Abstract
Background: Rheumatoid arthritis (RA) treat-to-target (T2T) regimens often use the disease activity score (28 joints) incorporating C-reactive protein (DAS28(CRP)) as an outcome measure. We compared changes in the DAS28CRP with changes in magnetic resonance imaging (MRI) inflammation on treatment escalation.
Methods: Eighty seropositive RA patients with active disease were enrolled. Group A (N = 57) escalated to another conventional disease-modifying therapy (cDMARD) combination, and Group B (N = 23) to anti-TNF therapy/cDMARDs. Contrast-enhanced 3T-MRI wrist scans were obtained before and 4 months after regimen change. Scan pairs were scored for inflammation (MRI(i)) and damage. Disease activity was assessed using the DAS28CRP.
Results: Eighty patients were enrolled and 66 MRI scan pairs were available for analysis. Intra-reader reliability was high: intraclass correlation coefficient (average) 0.89 (0.56-0.97).
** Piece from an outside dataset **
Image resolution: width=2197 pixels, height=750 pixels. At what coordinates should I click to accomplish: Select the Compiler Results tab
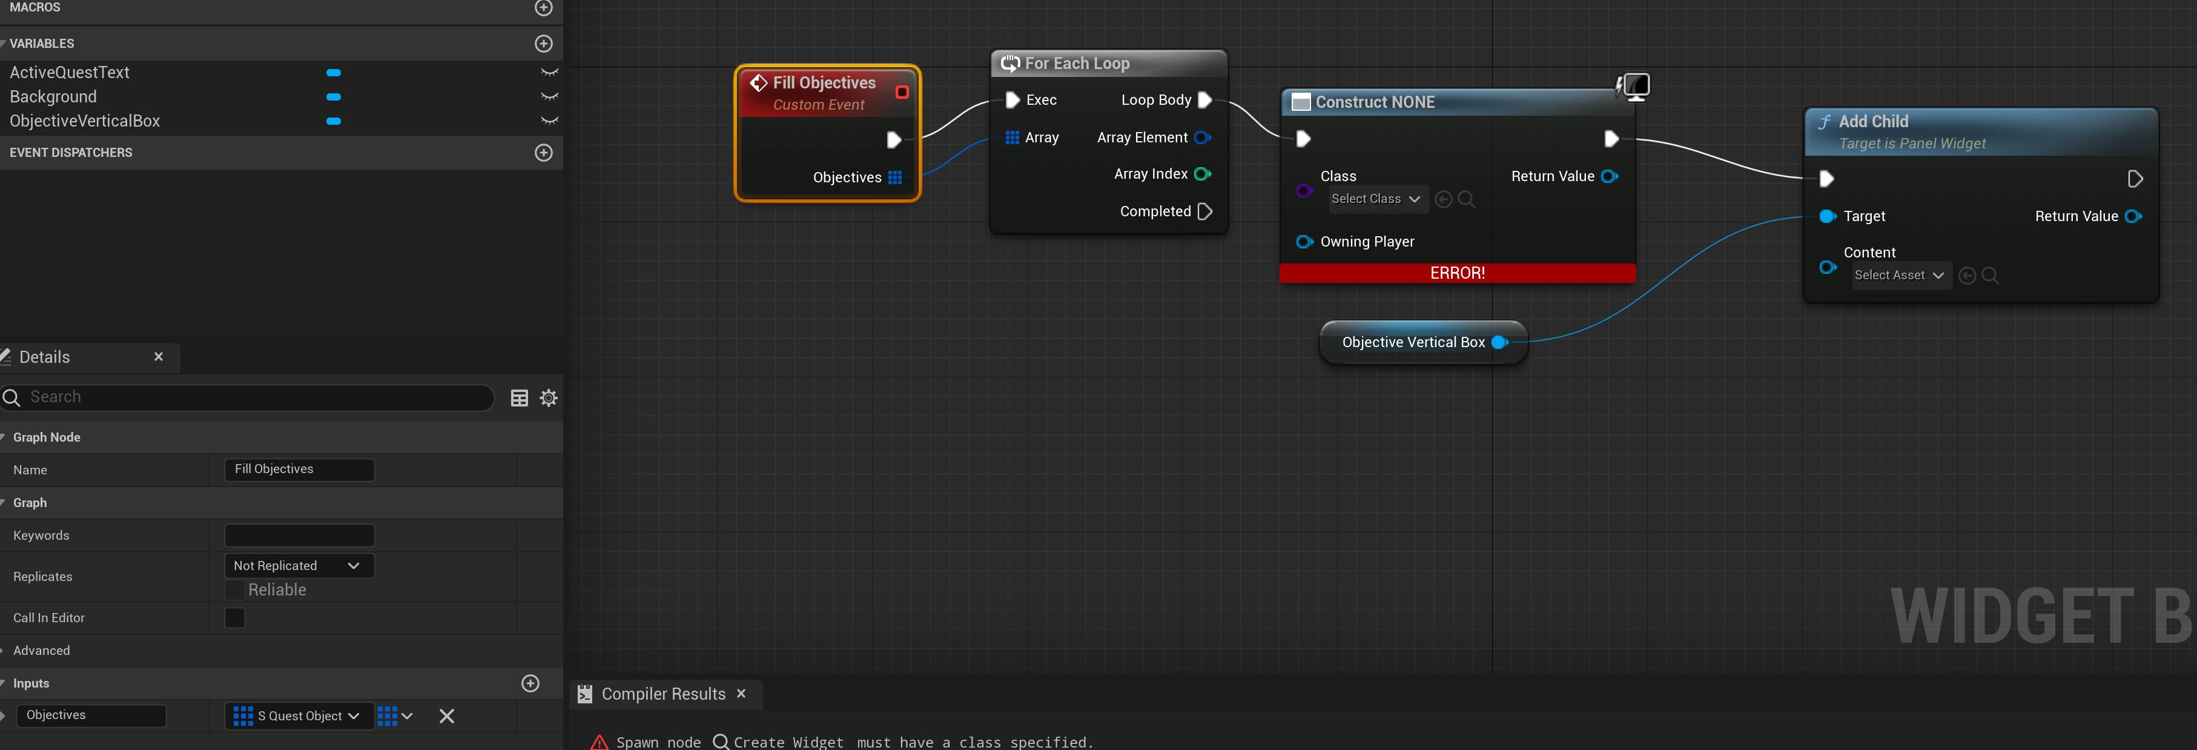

Delta DAS28(CRP) did not differ between groups: Group A, -0.94 (-3.30, 1.61); Group B, -1.53 (-3.59, 0.56) (p = 0.45). Delta MRI(i) also did not differ: Group A, 0 (-25, 10); Group B, -1 (-15, 28) (p = 0.12). Combining groups, Delta MRI(i) correlated weakly with Delta DAS28(CRP) (Spearman's 0.36, p = 0.003). Using multiple linear regression analysis adjusting for confounders, Delta DAS28(CRP) was associated with Delta MRI(i) (p = 0. 056). Of the individual MRI measures, only Delta tenosynovitis correlated with Delta DAS28(CRP) (Spearman's 0.33, p = 0.007). Delta MRI(i) was negatively associated with the MRI erosion score at entry (p = 0.0052).
Conclusions: We report the first study investigating the link between changes in clinical and imaging inflammation in a real-world RA cohort escalating to conventional and biologic DMARDs. The association was significant but relatively weak, suggesting that MRI targets cannot yet be advocated as outcomes for T2T escalation.